Dataset entries below:
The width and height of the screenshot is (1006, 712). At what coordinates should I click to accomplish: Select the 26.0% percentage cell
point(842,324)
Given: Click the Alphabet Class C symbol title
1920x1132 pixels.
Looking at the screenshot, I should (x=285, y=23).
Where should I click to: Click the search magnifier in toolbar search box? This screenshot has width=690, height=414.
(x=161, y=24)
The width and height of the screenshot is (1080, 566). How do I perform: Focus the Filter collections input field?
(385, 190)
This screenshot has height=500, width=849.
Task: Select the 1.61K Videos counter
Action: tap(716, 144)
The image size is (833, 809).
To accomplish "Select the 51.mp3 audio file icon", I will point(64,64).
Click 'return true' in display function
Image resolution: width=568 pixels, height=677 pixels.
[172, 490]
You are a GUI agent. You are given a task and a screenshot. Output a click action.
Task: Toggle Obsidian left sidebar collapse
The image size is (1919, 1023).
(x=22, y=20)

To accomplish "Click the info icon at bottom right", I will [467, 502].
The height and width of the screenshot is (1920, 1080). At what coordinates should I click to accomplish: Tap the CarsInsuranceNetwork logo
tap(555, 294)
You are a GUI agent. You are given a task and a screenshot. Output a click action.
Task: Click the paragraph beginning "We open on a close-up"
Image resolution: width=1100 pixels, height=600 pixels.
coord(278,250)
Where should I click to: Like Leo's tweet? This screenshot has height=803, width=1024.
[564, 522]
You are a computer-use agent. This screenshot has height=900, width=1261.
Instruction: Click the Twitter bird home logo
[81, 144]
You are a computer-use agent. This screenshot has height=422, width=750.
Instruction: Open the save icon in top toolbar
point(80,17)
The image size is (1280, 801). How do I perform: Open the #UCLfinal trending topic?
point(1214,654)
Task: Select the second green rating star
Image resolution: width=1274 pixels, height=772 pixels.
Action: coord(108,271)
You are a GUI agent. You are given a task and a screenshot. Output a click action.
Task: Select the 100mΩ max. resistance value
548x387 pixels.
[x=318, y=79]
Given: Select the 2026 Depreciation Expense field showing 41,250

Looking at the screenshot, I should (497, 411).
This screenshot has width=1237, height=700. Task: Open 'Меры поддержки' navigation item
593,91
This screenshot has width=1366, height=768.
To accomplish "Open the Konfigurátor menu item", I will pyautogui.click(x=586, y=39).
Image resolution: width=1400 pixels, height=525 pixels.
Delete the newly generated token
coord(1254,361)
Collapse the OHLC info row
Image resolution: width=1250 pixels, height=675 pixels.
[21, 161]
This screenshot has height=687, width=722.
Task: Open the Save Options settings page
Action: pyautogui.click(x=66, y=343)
End of Dataset entries.
Problem:
Would you transcribe the records above exactly, leaving nothing out?

Exercise result:
The width and height of the screenshot is (1006, 712). At what coordinates should I click to accomplish: Select the 26.0% percentage cell
point(842,324)
Given: Click the Alphabet Class C symbol title
1920x1132 pixels.
Looking at the screenshot, I should (x=285, y=23).
Where should I click to: Click the search magnifier in toolbar search box? This screenshot has width=690, height=414.
(x=161, y=24)
The width and height of the screenshot is (1080, 566). How do I perform: Focus the Filter collections input field?
(385, 190)
This screenshot has height=500, width=849.
Task: Select the 1.61K Videos counter
Action: tap(716, 144)
The image size is (833, 809).
To accomplish "Select the 51.mp3 audio file icon", I will point(64,64).
Click 'return true' in display function
Image resolution: width=568 pixels, height=677 pixels.
[172, 490]
You are a GUI agent. You are given a task and a screenshot. Output a click action.
Task: Toggle Obsidian left sidebar collapse
The image size is (1919, 1023).
(x=22, y=20)

To accomplish "Click the info icon at bottom right", I will [467, 502].
The height and width of the screenshot is (1920, 1080). At what coordinates should I click to accomplish: Tap the CarsInsuranceNetwork logo
tap(555, 294)
You are a GUI agent. You are given a task and a screenshot. Output a click action.
Task: Click the paragraph beginning "We open on a close-up"
Image resolution: width=1100 pixels, height=600 pixels.
coord(278,250)
Where should I click to: Like Leo's tweet? This screenshot has height=803, width=1024.
[564, 522]
You are a computer-use agent. This screenshot has height=900, width=1261.
Instruction: Click the Twitter bird home logo
[81, 144]
You are a computer-use agent. This screenshot has height=422, width=750.
Instruction: Open the save icon in top toolbar
point(80,17)
The image size is (1280, 801). How do I perform: Open the #UCLfinal trending topic?
point(1214,654)
Task: Select the second green rating star
Image resolution: width=1274 pixels, height=772 pixels.
Action: coord(108,271)
You are a GUI agent. You are given a task and a screenshot. Output a click action.
Task: Select the 100mΩ max. resistance value
548x387 pixels.
[x=318, y=79]
Given: Select the 2026 Depreciation Expense field showing 41,250

Looking at the screenshot, I should (497, 411).
This screenshot has width=1237, height=700. Task: Open 'Меры поддержки' navigation item
593,91
This screenshot has width=1366, height=768.
To accomplish "Open the Konfigurátor menu item", I will pyautogui.click(x=586, y=39).
Image resolution: width=1400 pixels, height=525 pixels.
Delete the newly generated token
coord(1254,361)
Collapse the OHLC info row
Image resolution: width=1250 pixels, height=675 pixels.
[21, 161]
This screenshot has height=687, width=722.
Task: Open the Save Options settings page
Action: pyautogui.click(x=66, y=343)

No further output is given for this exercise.